Granulibacter bethesdensis

Scientific classification
- Domain: Bacteria
- Kingdom: Pseudomonadati
- Phylum: Pseudomonadota
- Class: Alphaproteobacteria
- Order: Rhodospirillales
- Family: Acetobacteraceae
- Genus: Granulibacter
- Species: G. bethesdensis
- Binomial name: Granulibacter bethesdensis Greenberg et al. 2006

= Granulibacter bethesdensis =

- Authority: Greenberg et al. 2006

Species of bacterium

Granulibacter bethesdensis is a Gram-negative, aerobic coccobacillus to rod-shaped, non-motile, catalase-positive and oxidase-negative bacteria first described in 2006 by Dr. Steve Holland's team, which included Dr. David E. Greenberg and Dr. Patrick R. Murray at the National Institutes of Health in Bethesda, Maryland.

It is the only species in a sublineage within the acetic acid bacteria in the family Acetobacteraceae.

== Microbiology ==
G. bethesdensis is a fastidious organism and grows poorly and slowly on sheep blood agar with an optimum temperature of 35-37°C and favors a pH of 5.0-6.5.

Unique characteristics that distinguish it from other acetic acid bacteria include the production of a yellow pigment, the oxidization of lactate and acetate to carbon dioxide and water, acidification of ethanol, and the ability to use methanol as a sole carbon source.

The genome of G. bethesdensis consists of a circular chromosome and was found to be 2,708,355 bp with a 59.07% G+C count.

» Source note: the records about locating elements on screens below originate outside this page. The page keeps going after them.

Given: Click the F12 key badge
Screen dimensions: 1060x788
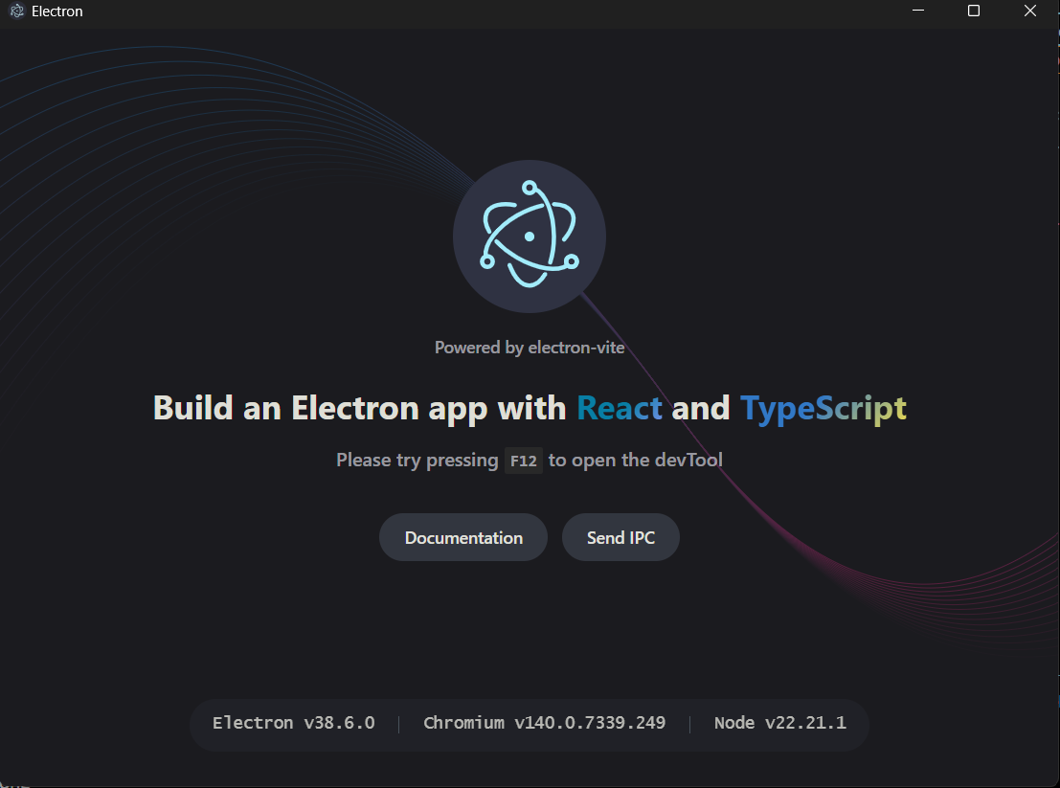Looking at the screenshot, I should point(523,461).
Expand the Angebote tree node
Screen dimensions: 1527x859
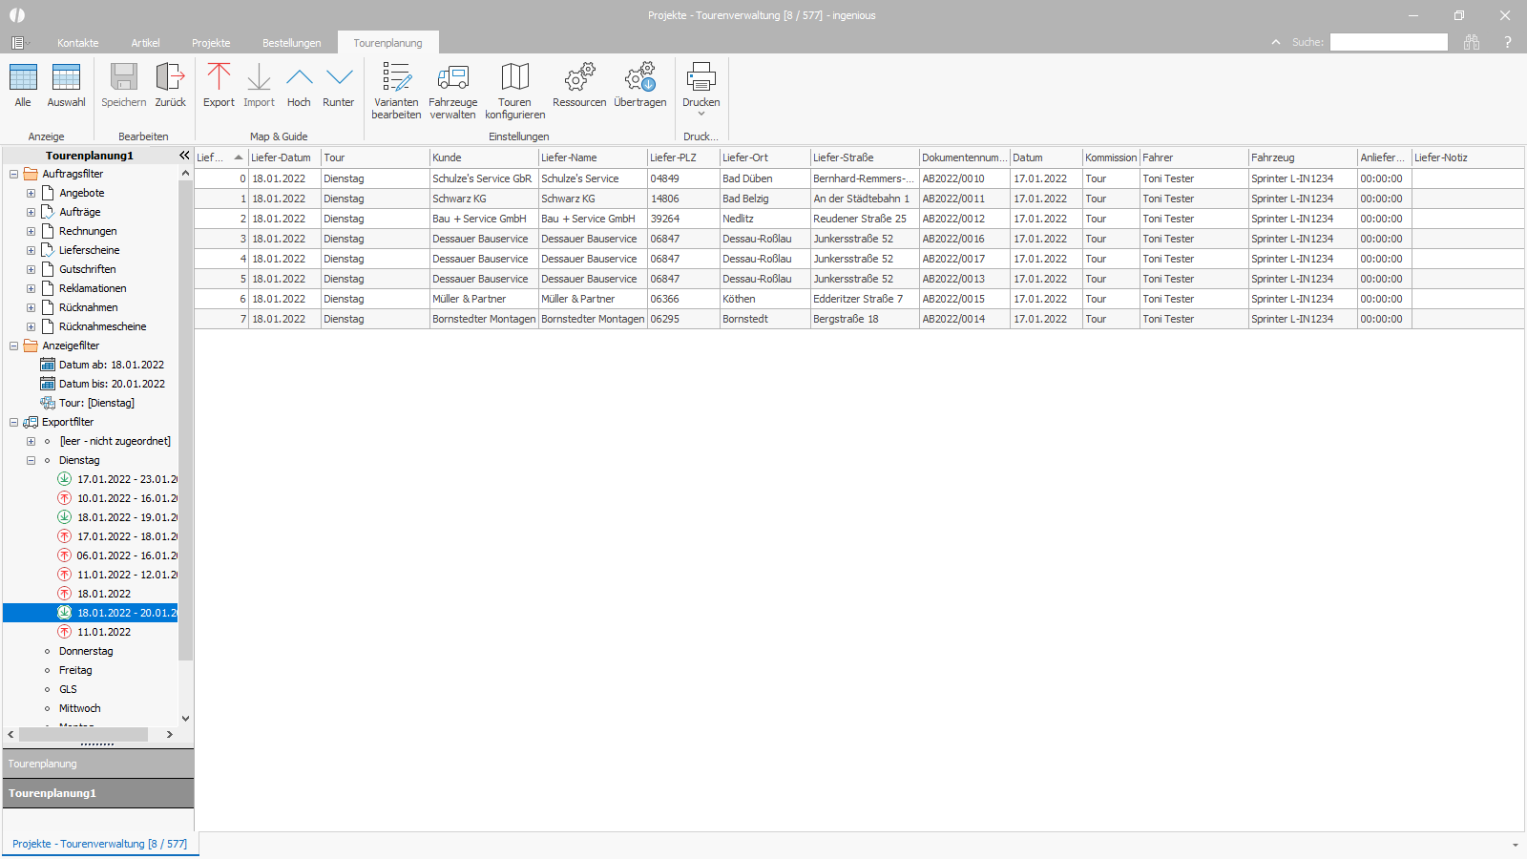pyautogui.click(x=31, y=193)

== Clinical Significance ==

Granulibacter bethesdensis was identified in a series of patients with chronic granulomatous disease (CGD). In a later study, nearly half of patients with CGD tested and a quarter of healthy volunteers showed some immunoreactivity to Granulibacter bethesdensis, suggesting infections with this organism occur more often than it is isolated.

Symptoms of G. bethesdensis infection include prolonged fever and necrotizing lymphadenitis. Why this organism exclusively causes clinical disease in CGD patients is not well understood.

Unlike typical CGD organisms, G. bethesdensis can achieve clinical latency within a patient, relapsing after apparently effective therapy. However, disseminated G. bethesdensis infections were chronic but not fatal, which is also an unusual trait among CGD organisms.

== Treatment ==
G. bethesdensis is extensively resistant to many antimicrobial drugs, and susceptibility testing is difficult due to the slow growing nature of this organism. Resistance has been demonstrated against most cephalosporins, penicillins (including carbapenems), and quinolones. However, ceftriaxone, aminoglycosides, doxycycline and trimethoprim/sulfamethoxazole have shown activity against this bacterium.